天呢……這個罪名可大了。細數起來,我好像也有對不起他們的事呀,比如隱瞞事實,任意妄爲,獨斷專行,沾花惹草……這幾頂大帽子給我扣下來就夠我吃一壺的了。我心虛的低着頭,不敢正視着他們。
“看樣子你也有所覺悟的吧。那好,我們把國家大事放於一邊不談,你先來說說赤的真正身份,當然要把你所知道的全部交代了。順帶一提玉翎的事,這個我也很想了解一下。”皓月表面平淡無奇,但心中的波瀾壯闊卻無人可知。
“這……”我擡眼看着其他幾位並沒有站在我一邊的意思,只好孤軍作戰了。“先讓我組織一下語言吧。”我用着緩兵之計。哎……早知道醒來之後要遭遇“五堂會審”,還不如多昏睡幾日呢。
一陣靜默被錦兒肚子的“咕嚕咕嚕”之聲所打破。
“那個……皓月弟弟,你看錦兒剛醒肚子也好餓,就讓她吃完以後再說吧。”語兒出聲勸道。我可知道皓月的脾氣,只要他認準要做的事,十頭牛都拉不回來吧。當然了,他讓錦兒交代的事我也很想知道的……
“是啊,這湯圓涼了就不好吃了。”言兒附和道。
“月哥哥,唔……好燙!”秀澤用手爲被湯圓燙到的舌頭扇着風,唔嚕嚕的說着:“做事是小,餓死是大。再怎麼樣,也要讓錦姐姐當個飽死鬼吧。”

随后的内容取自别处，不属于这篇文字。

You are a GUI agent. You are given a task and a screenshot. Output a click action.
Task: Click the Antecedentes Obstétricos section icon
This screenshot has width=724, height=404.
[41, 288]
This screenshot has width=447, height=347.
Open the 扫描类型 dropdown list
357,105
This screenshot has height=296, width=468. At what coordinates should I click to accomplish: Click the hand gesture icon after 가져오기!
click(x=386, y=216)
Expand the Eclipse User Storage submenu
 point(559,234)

就在秀澤大乘口舌之快時,渾然不覺低頭的錦兒已經偷瞪他有三四回了。這個小屁孩是越混越大膽了啊,張口閉口都是“死啊、死的”,我哪有這麼衰嗎?看我以後如何的好好“照顧”你,我在心中暗暗盤算着。
本就心存不忍的初夢,在看到錦兒小可憐的模樣時,更是不能再繼續着皓月原先的計劃,已經僵持在“臨陣倒戈”的邊緣地帶。“皓月……我……”初夢爲難的出聲。

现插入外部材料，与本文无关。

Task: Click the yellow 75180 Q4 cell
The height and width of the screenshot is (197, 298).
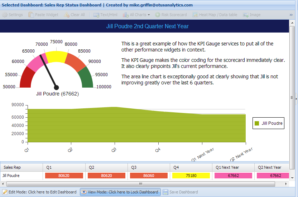Action: pyautogui.click(x=191, y=176)
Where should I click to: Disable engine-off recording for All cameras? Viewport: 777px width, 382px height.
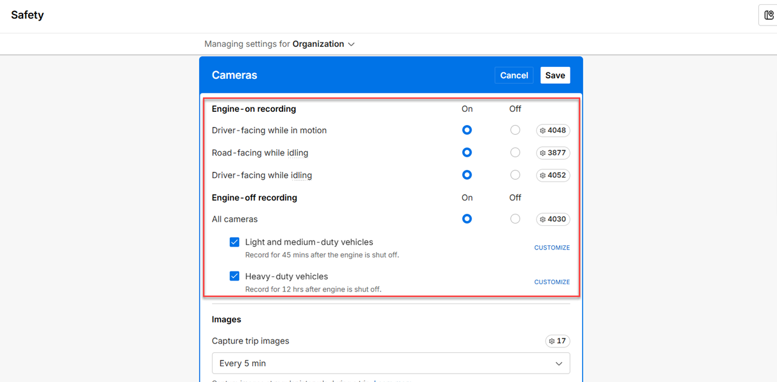(x=515, y=219)
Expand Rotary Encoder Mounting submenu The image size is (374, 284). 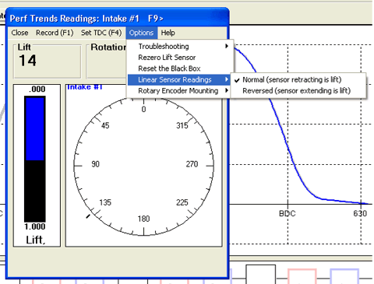[x=178, y=91]
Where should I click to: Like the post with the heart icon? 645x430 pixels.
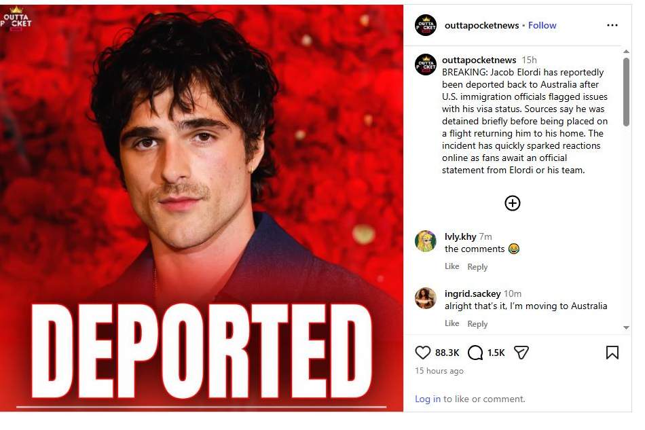[x=423, y=353]
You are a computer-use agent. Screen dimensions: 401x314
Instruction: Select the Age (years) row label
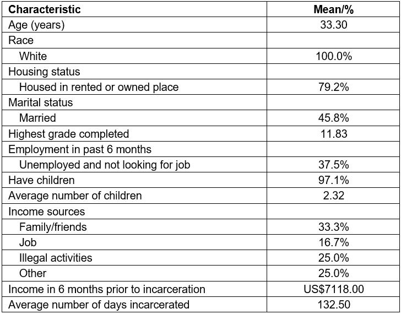[36, 25]
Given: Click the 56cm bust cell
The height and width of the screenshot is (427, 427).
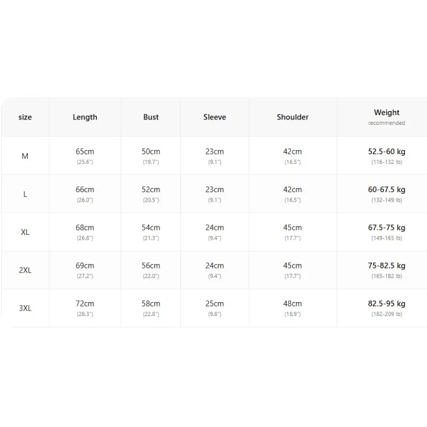Looking at the screenshot, I should point(151,270).
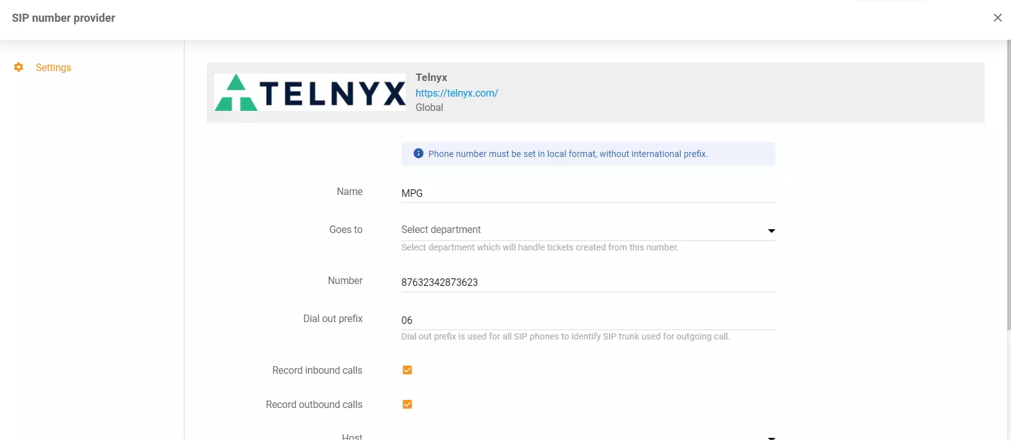Click the Number field showing 87632342873623

click(561, 282)
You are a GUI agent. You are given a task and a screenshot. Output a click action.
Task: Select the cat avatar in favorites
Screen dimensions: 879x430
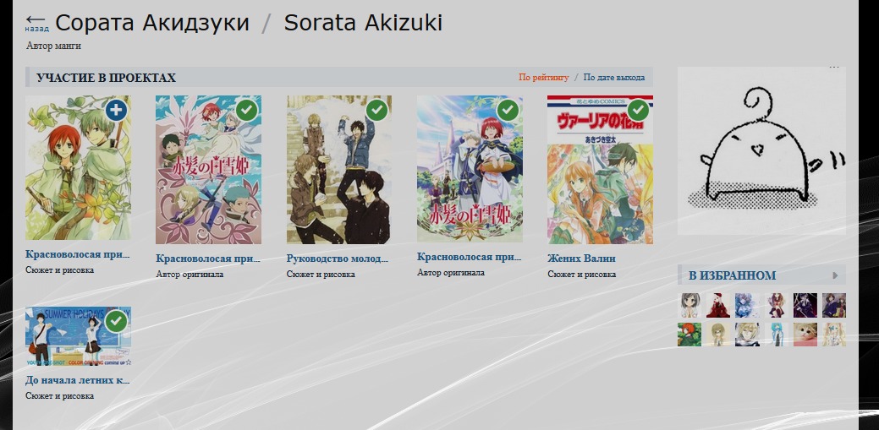tap(805, 335)
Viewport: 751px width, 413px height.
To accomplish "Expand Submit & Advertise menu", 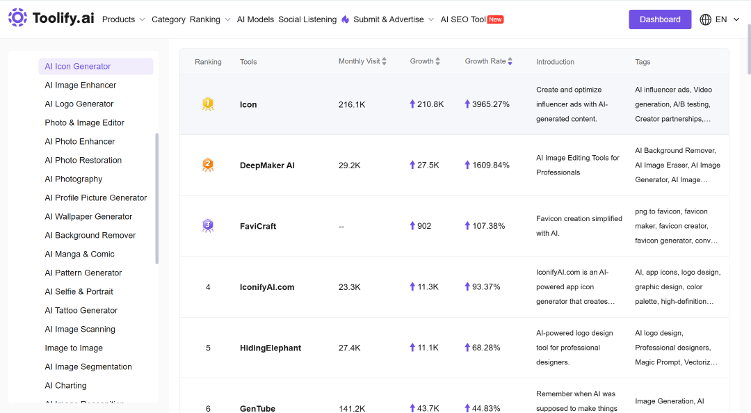I will [x=394, y=19].
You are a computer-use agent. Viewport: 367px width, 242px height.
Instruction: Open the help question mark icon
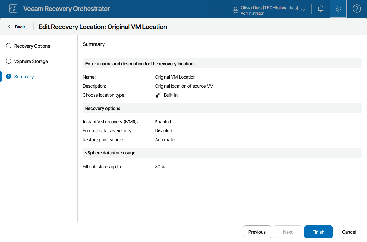tap(356, 9)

還好一旁的曉峰阻止了他的行動,接着說道:“夢哥哥,你別急,我想皓月哥一定也是心疼小秦的。”
被曉峰說中心思,皓月只能移開視線瞟到一邊,然後說道:“竟然大家都這樣說了,你就先吃好了。”看吧,我就知道會是這樣,原本在錦兒昏睡時就已說好的,她醒來後要冷落她,好好的教訓她,讓她徹底地改掉那些“壞毛病”的。就因爲他們一個個的心軟,我總有一種計劃快要失敗的預感呢…….
細心的語兒已經把碗遞到錦兒手中,故作生硬的語氣說道:“好了,現在可以吃了吧。”
“我……好無力……拿不起碗了……”我顫抖着嘴脣,嬌滴滴地說道。
錦兒柔弱的聲音刺激着語兒的耳膜,使得他不停的在心中反覆強調,我要鎮定,不能被錦兒蠱惑……

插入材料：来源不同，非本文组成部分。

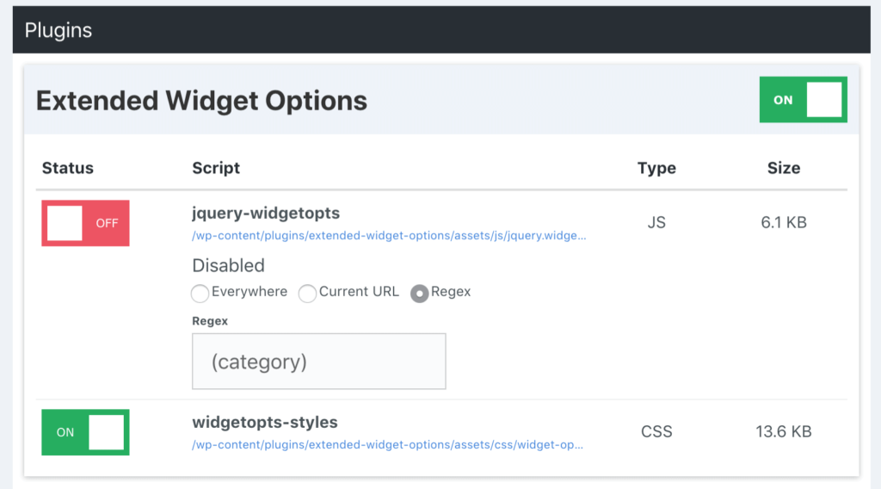Click the Status column header

point(67,168)
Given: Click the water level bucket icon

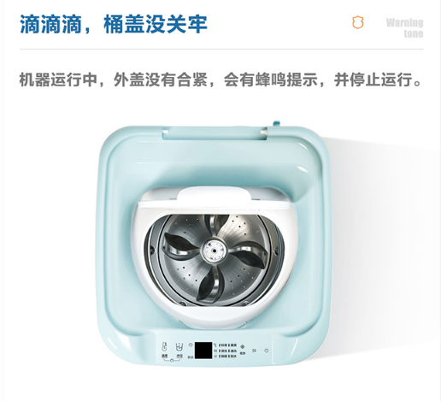Looking at the screenshot, I should [x=179, y=347].
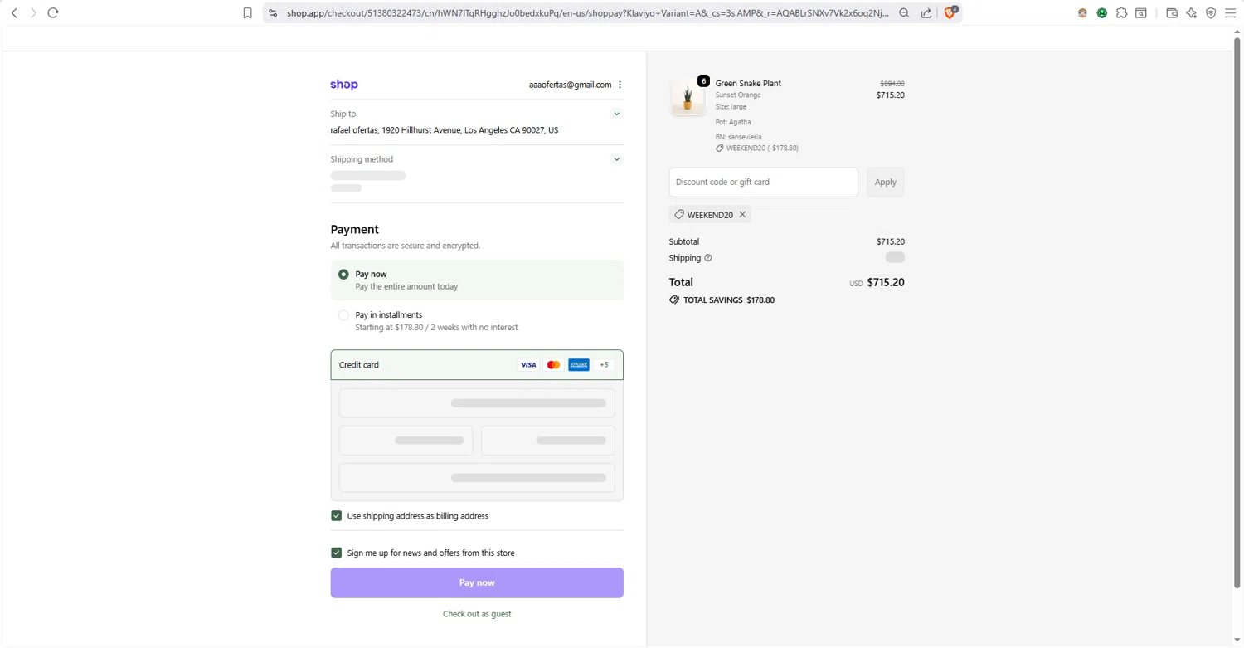Click the purple Pay now button
Screen dimensions: 1244x648
coord(477,582)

醞釀好情緒的我緩緩擡起頭來,含着眼淚委屈的像個被人拋棄的小孩。“人家要喂喂嘛……”
啊哈——語兒的心跳停漏了一拍,最後的防線被錦兒攻破。只見他的左手端碗,右手持勺極其自然的喂起了錦兒,還伴隨着輕柔的聲音,“小心燙噢。”
我心滿意足的品味着口中湯圓的甜蜜滋味,慰勞着早已抗議連連的小胃。不是我奸詐啊,人家真是很餓了纔會用這招的,請原諒我吧……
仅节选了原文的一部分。